BEGIN RECORDS SHOWN

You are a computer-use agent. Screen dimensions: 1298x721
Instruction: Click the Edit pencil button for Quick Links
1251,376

END RECORDS SHOWN
BEGIN RECORDS SHOWN

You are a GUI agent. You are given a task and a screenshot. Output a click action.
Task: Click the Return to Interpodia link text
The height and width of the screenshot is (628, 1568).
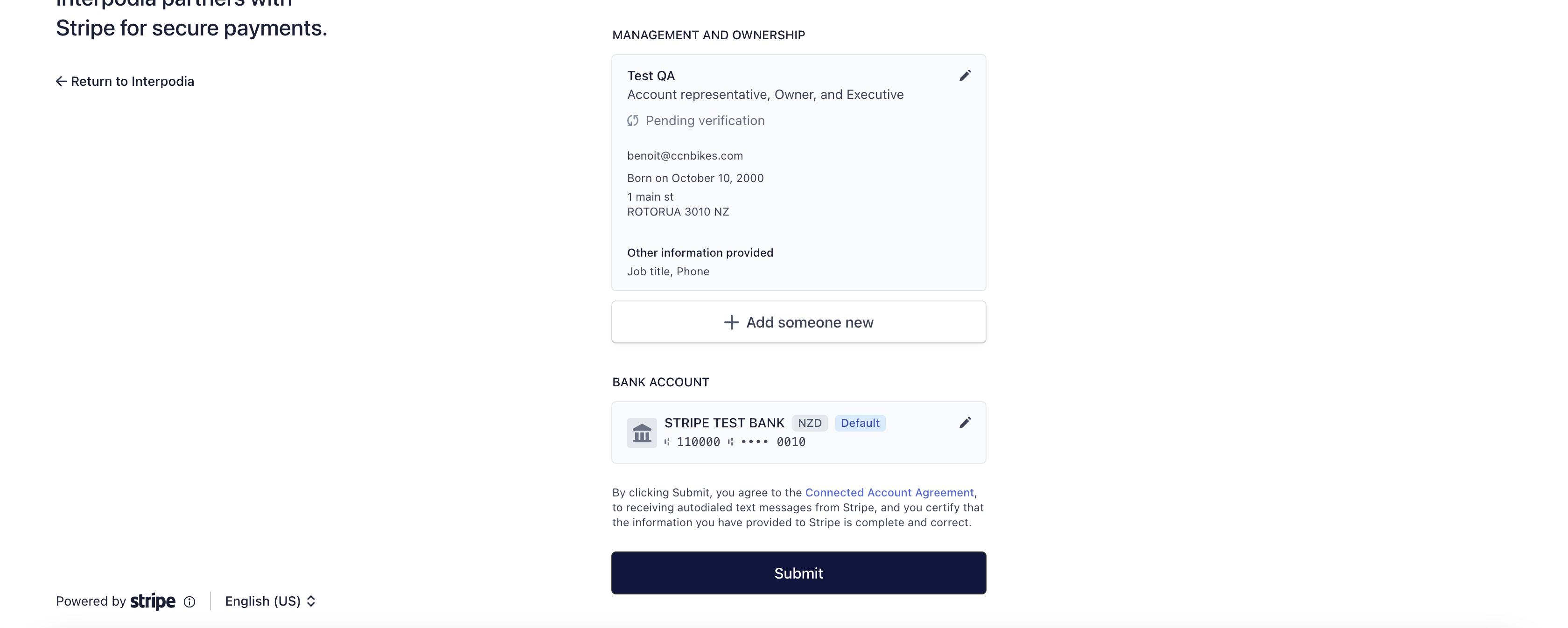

END RECORDS SHOWN
BEGIN RECORDS SHOWN

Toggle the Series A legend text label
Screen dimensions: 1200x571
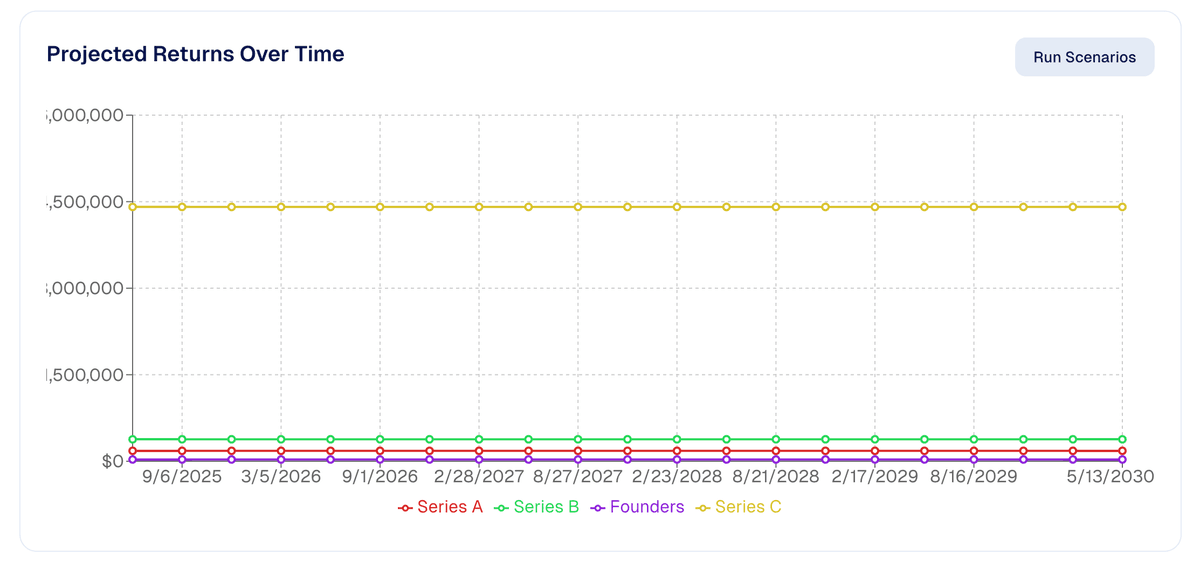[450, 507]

END RECORDS SHOWN

- _WHAT IS BEING ASKED_: Filter the lines above, keeping and copying those that contain "text".

- _EXPECTED OUTPUT_:
Task: Click the Return to Interpodia link text
Toggle the Series A legend text label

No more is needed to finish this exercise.